To see what state the remote is in before or after you push, it's helpful to use gitk --all (which will show markers for the positions of the local and remote branch heads) or git-show-branch --all (which shows some of that information in a terminal).

When pushing to a location that's accessible by HTTP, you need to tell Git to update some cache information on each push. (HTTP is what Git calls a dumb transport mode.) To do this, you just need to enable one of the hooks which Git has provided for this purpose:

chmod +x hooks/post-update

(That assumes you are running that from the root of a bare repo.)

Then, you are all set for others to clone that repo from an HTTP path.

Version control with Git: tracking remote branches

When you clone a repository, Git only creates a branch corresponding to the remote's master. For each other branch that exists at the remote that you wish to work on locally, you need to create a local branch to track the remote branch.
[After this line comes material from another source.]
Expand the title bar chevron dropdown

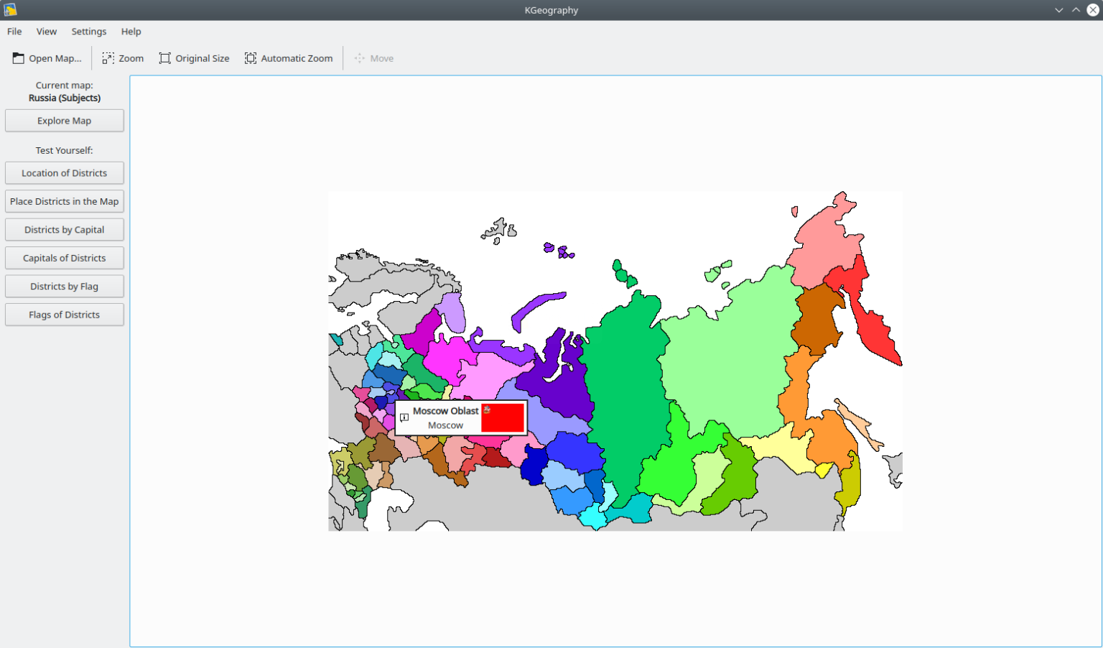[1058, 9]
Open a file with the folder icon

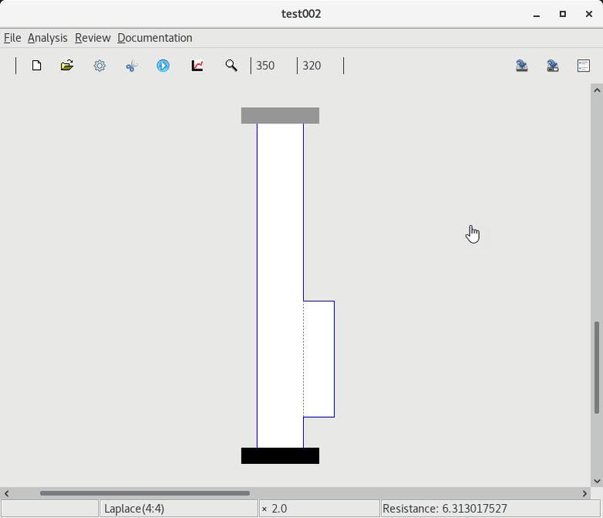67,66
You can do this with:

git-checkout --track -b mybranch origin/mybranch

Subsequently, when you work on branch mybranch, git pull will know to acquire and merge changes from the specified remote branch.

Coming soon to Emacs...

I've recently read about these new features that are making their way into Emacs CVS. (You can check out many of these by compiling from CVS or using a recent snapshot.) It may be a while before Emacs 23 is released, but never let it be said that Emacs is stagnant:

Emacs is now a viewer for PDF, PS and DVI files (screencast). The new doc-view mode is automatically activated when you visit any of those file types.
Emacs is getting D-Bus support. D-Bus provides a channel for Emacs to talk to other desktop and system applications that support it.
Tramp (remote file access) is now faster than ever because it caches all the diagnostics it performs on each host.
As I've previously mentioned, VC-mode is being reworked to better deal with changeset-oriented and distributed VCS.
With the merging of the Unicode branch, Emacs will get, among other things, gorgeous anti-aliased font rendering.
The multi-TTY branch allows a currently running Emacs to open frames on other displays and TTYs. This means emacsclient is now a fast and proper editor for terminal programs that invoke an editor.
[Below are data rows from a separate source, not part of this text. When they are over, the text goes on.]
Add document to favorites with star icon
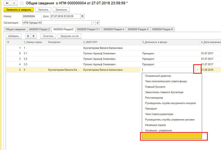 [22, 3]
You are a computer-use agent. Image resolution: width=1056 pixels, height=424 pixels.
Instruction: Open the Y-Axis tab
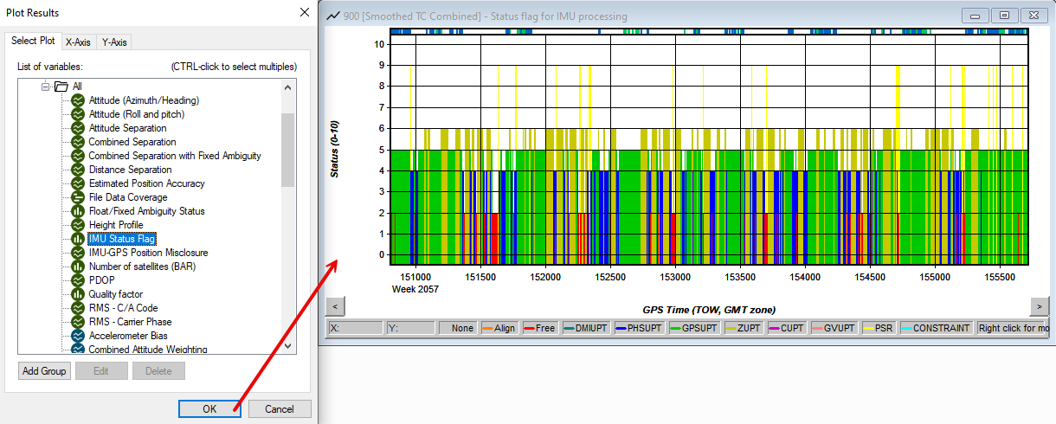tap(113, 42)
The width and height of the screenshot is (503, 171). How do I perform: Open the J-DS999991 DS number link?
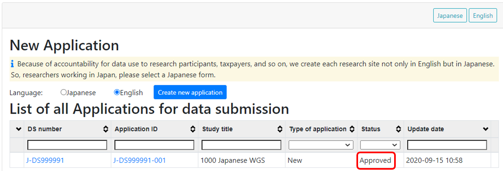45,160
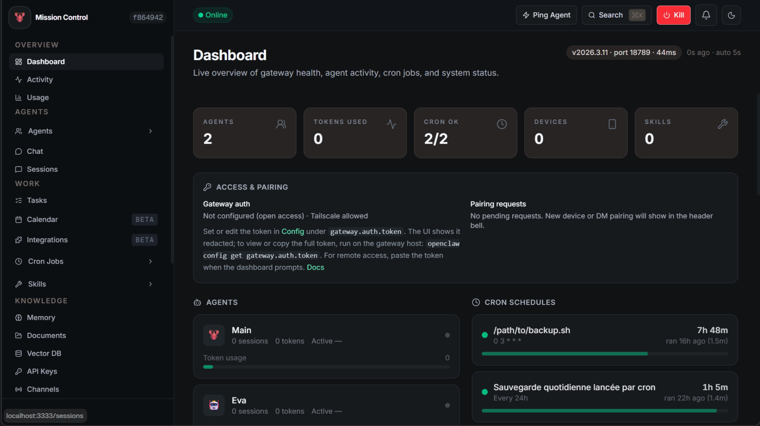Click the notification bell icon

point(706,15)
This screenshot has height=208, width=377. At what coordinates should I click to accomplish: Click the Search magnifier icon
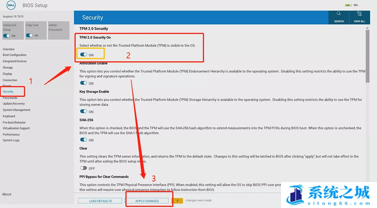tap(339, 14)
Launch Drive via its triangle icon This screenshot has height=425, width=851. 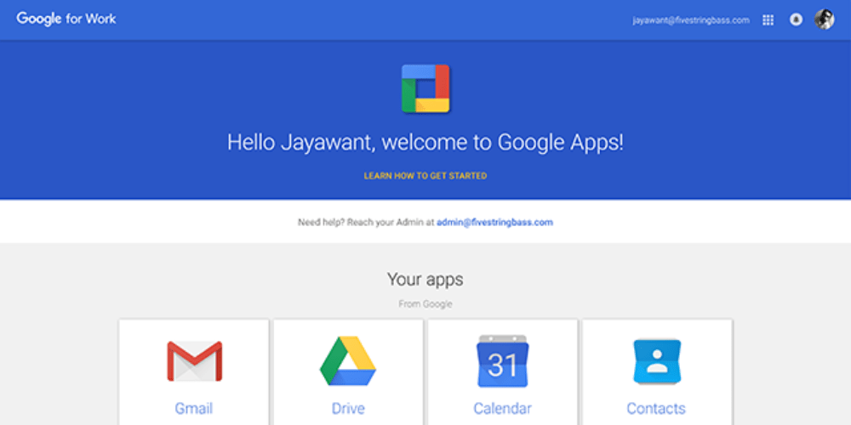(x=347, y=361)
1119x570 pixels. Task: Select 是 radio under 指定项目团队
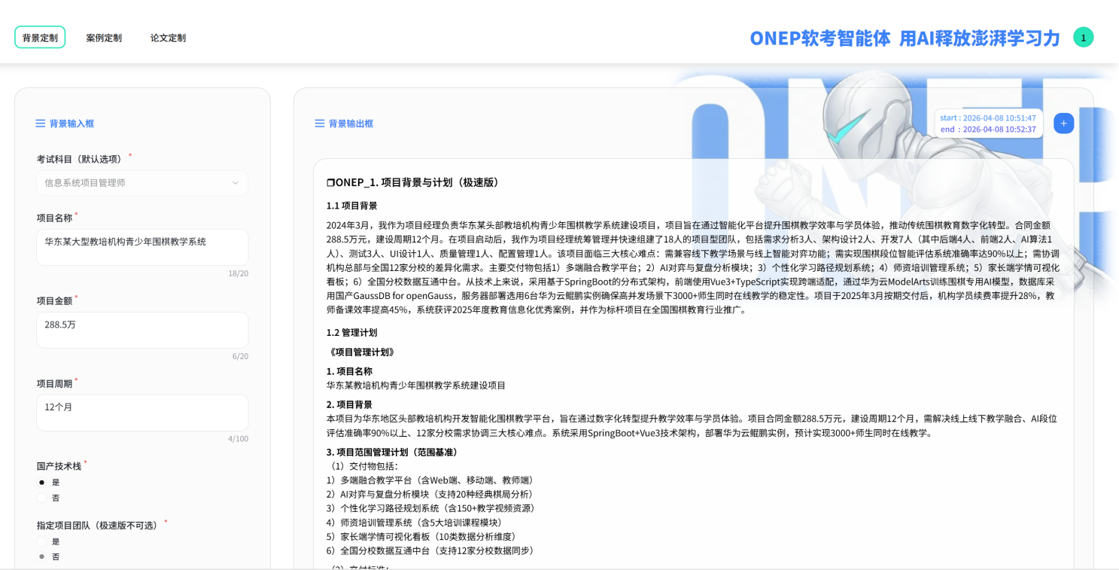click(41, 541)
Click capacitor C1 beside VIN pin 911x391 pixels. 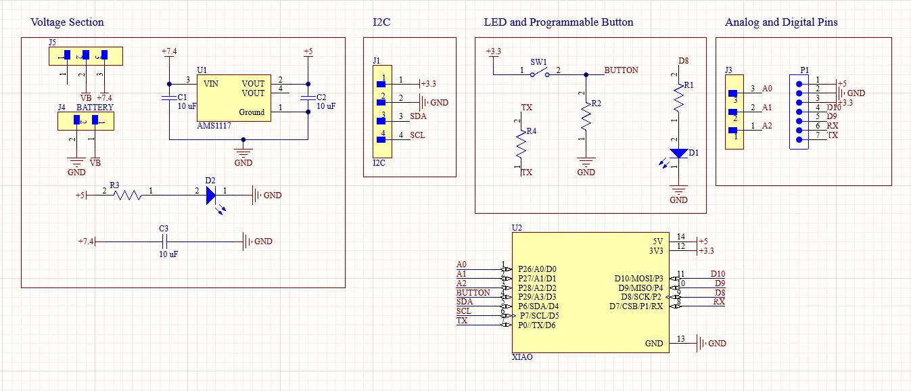(x=170, y=98)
Update: Emacs is also getting support for status area icons and notifications. Hopefully this will lead to better integration with the rest of the desktop for Emacs-based applications.

Manipulating changeset-based VCS from within Emacs

VC mode in Emacs is currently getting a facelist to better support changeset-oriented version control systems, including distributed VCS. I told myself I would attempt to start using these new features rather than continuing to use Git from the command line. Here's what I've learned so far (just enough to get started):

The new VC mode was committed to Emacs CVS after the 22.1 release; you can get it by building Emacs (from CVS or from the Git mirror) or getting a precompiled snapshot (Ubuntu, Debian).

Previously, VC operations in Emacs operated on a single file (whatever file was in the current buffer). Now, you can select multiple files to operate on, as well as get an overview of your project's status, by using VC-Dired mode:

Open a directory with C-x v d. It looks a lot like a regular Dired listing, but has space to show some VC-specific information.
By default, VC-Dired only shows changed files. Type v t to toggle between displaying only changed files and displaying all files.
In VC-Dired, v is the VC prefix key, which does what C-x v does in file buffers. For example, you can diff the file at point with v = or annotate the file at point with v g.
Hack a bit. When you're ready to commit, mark one or more files you want to commit in VC-Dired with m.
Commit the files with v v. As with single-file commits, VC prompts you for a log message (type C-c C-c to finish the commit.